Jan 1, 1970 - Jan 1, 1970,

Pharma- Collaborator Or Antagonist

Ever since I began, 25 years ago, to want to raise the profile of my rare disease – adrenomyeloneuropathy (AMN) - I’ve been perplexed about how to have a meaningful conversation with a pharma company.



Patients are not usually expert in medicine, science or in the way pharmas work. But they know that they play interlinking roles in developing solutions that could lead to effective therapies or even cures.

Social media has only become a tool that patients can use within the last 10 years. Patient forums – such as the AMN Easier one I look after on HealthUnlocked – have now become vital mechanisms where patients can help each other and also form collectives to press for change. Fellow-sufferers from four continents have embraced AMN Easier. The site offers useful poll results derived from patients as they navigate the forum. Even though they are not rigorous, in the absence of data from other sources, these ought to be useful to doctors. For example, one poll captures the kinds of symptoms that patients experience, and displays this as a pie chart. For a newly-diagnosed patient, such data can help alleviate fears that symptoms are unusual. But my attempts to encourage doctors and pharmas to engage with the forum have largely been unsuccessful. Of course, doctors and pharma personnel are busy people, but I suspect that the real reason has more to do with incentives, or the lack of them.

Rare diseases are now a hot topic for pharmas as they seek new revenue streams. Such diseases appear to have much potential for drug research, often being monogenetic in origin. Yet when I approached one large pharma to determine if my disease was one it was addressing and offering to help, I learned a harsh truth: unless a body of clinical trials is already being pursued, pharmas aren’t interested. Companies develop solutions but do not generally engage in original research. Without evidence that research is happening elsewhere, there is sympathy but not much else.

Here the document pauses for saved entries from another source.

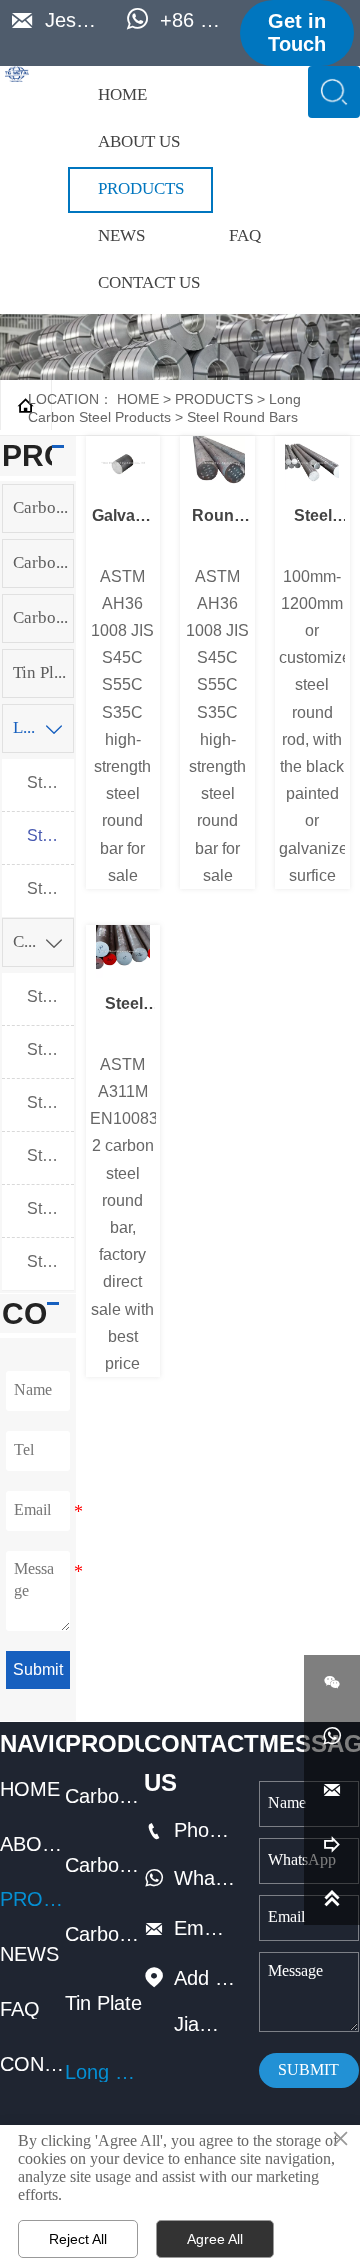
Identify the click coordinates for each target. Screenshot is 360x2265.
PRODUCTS (214, 399)
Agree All (215, 2239)
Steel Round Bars (242, 417)
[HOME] (17, 74)
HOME (138, 399)
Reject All (78, 2239)
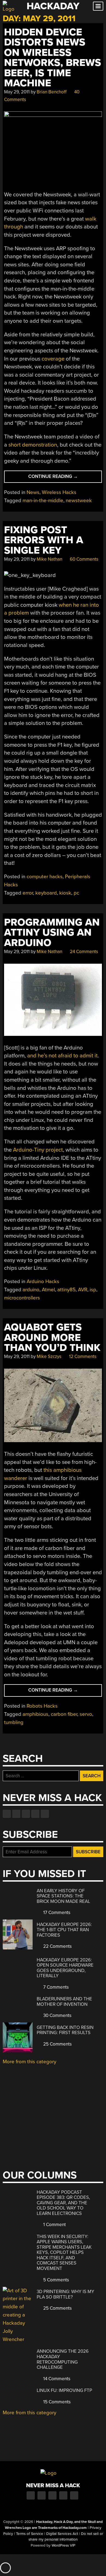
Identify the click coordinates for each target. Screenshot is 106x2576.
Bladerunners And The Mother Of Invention (64, 2001)
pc (76, 893)
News (33, 492)
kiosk (65, 893)
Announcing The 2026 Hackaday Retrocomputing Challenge (63, 2359)
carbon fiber (64, 1714)
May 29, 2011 (17, 92)
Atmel (48, 1290)
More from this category (29, 2062)
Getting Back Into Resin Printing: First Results (65, 2030)
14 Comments (56, 2379)
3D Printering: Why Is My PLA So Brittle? (65, 2294)
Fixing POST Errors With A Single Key (43, 540)
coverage (53, 358)
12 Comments (82, 1356)
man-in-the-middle (43, 500)
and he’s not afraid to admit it (62, 1055)
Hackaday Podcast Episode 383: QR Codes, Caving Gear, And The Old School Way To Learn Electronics (63, 2202)
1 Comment (54, 2224)
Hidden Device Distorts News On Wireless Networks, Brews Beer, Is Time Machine (52, 57)
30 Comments (56, 2015)
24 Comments (83, 951)
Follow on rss (35, 1814)
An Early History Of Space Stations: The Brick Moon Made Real (63, 1896)
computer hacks (45, 877)
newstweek (79, 500)
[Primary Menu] (98, 6)
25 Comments (57, 2044)
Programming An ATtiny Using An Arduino (52, 932)
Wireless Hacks (59, 492)
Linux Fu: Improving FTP (64, 2390)
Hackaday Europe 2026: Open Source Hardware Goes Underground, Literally (65, 1968)
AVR (82, 1290)
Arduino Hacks (43, 1281)
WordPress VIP (63, 2545)
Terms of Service (29, 2534)
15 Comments (56, 2402)
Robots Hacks (42, 1706)
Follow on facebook (7, 1814)
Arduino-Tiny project (38, 1149)
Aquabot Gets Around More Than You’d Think (52, 1337)
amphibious (35, 1714)
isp (93, 1290)
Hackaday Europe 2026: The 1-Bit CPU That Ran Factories (64, 1930)
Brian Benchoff (52, 92)
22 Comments (57, 1946)
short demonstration (32, 444)
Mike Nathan (49, 559)
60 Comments (83, 559)
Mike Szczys (49, 1356)
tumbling (13, 1722)
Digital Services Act (62, 2534)
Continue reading (63, 478)
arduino (31, 1290)
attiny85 (66, 1290)
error (28, 893)
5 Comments (55, 2280)
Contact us (45, 1814)
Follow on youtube (26, 1814)
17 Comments (56, 1912)
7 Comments (55, 1987)
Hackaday (53, 6)
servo (86, 1714)
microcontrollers (22, 1298)
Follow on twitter (16, 1814)
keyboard (46, 893)
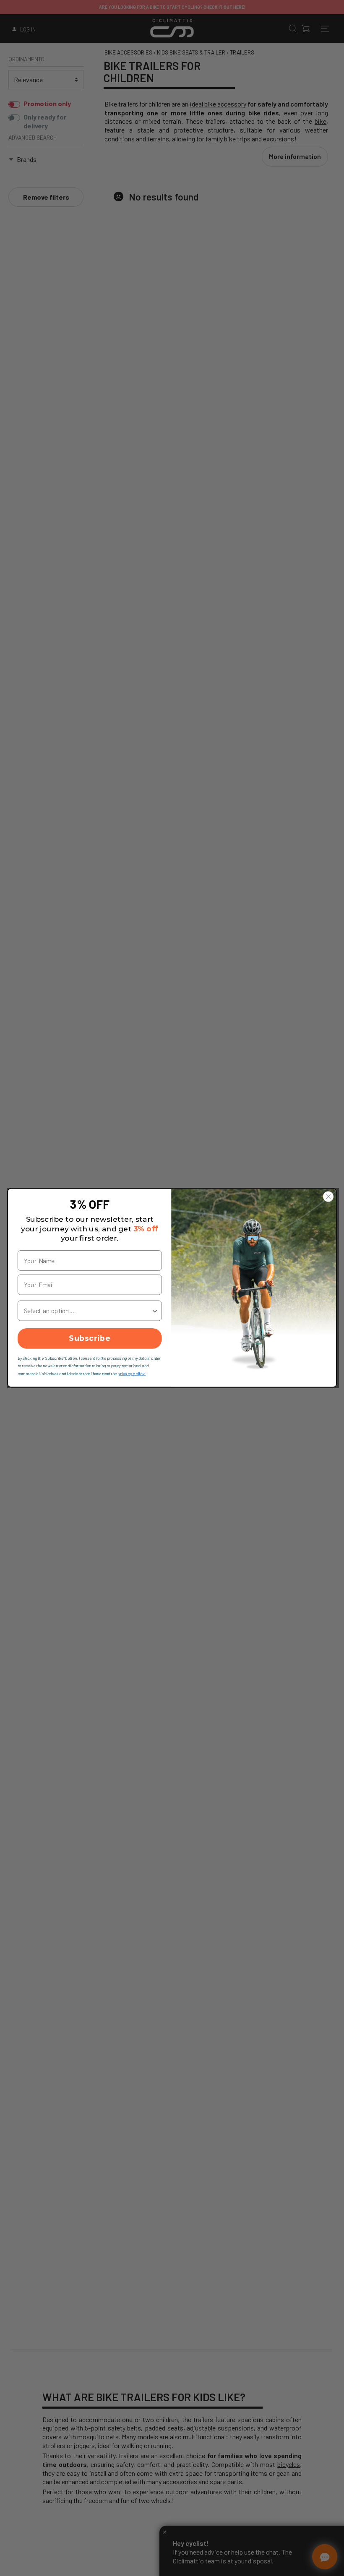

My attempts to understand my own disease has led me down some interesting paths. I’ve learned that “rare diseases are not rare” as the former Chief Medical Officer, Sir Liam Donaldson stated in 2009. I have also learned that 52% of cancers are also rare.

But the really exciting discovery has been that many rare diseases – and many common ones as well - are linked in hitherto undocumented ways because they share a common disease mechanism. Otherwise unrelated diseases are revealed to have things in common at genetic, pathological or clinical levels.  Patients dealing with the condition can therefore discover that their disease may not be so rare after all.

I am therefore optimistic that a new initiative I have developed to explore this phenomenon and to further research in rare and more common diseases might fuel real progress. A prototype system to facilitate discussion among biochemists and geneticists and to capture data about such commonalities is under development, sourced entirely by willing volunteer effort. One pharma has provided a tiny amount of goodwill funding.

Once the prototype is a reality, the next big step will be to use social media to help us move from this pilot project to a live system. The challenge will be to enable scientists, patients, doctors and pharma personnel to collaborate in launching new research to explore these common mechanisms. And I shall be looking for social media to be a key driving force to make this happen. Scientists interested in helping will need to be found. Funding needs to be gathered, and crowd-sourcing begins to look like a very viable option. I want patients to pressurise funders and politicians through Facebook and Twitter. And hopefully pharma will look on, comment and engage.

What’s also interesting is that out of this mix, it may be patients that best understand how social media can help. Patients – ordinary people – use these technologies. Doctors, with some exceptions do not – they are too busy and lack the time and skills. Scientists are too focused on the specifics of their research. But new generations of medical experts and scientists are entering the workforce with the ability to use these systems efficiently. Will pharma be part of the picture?

Chris Ogden is a patient advocate and management consultant.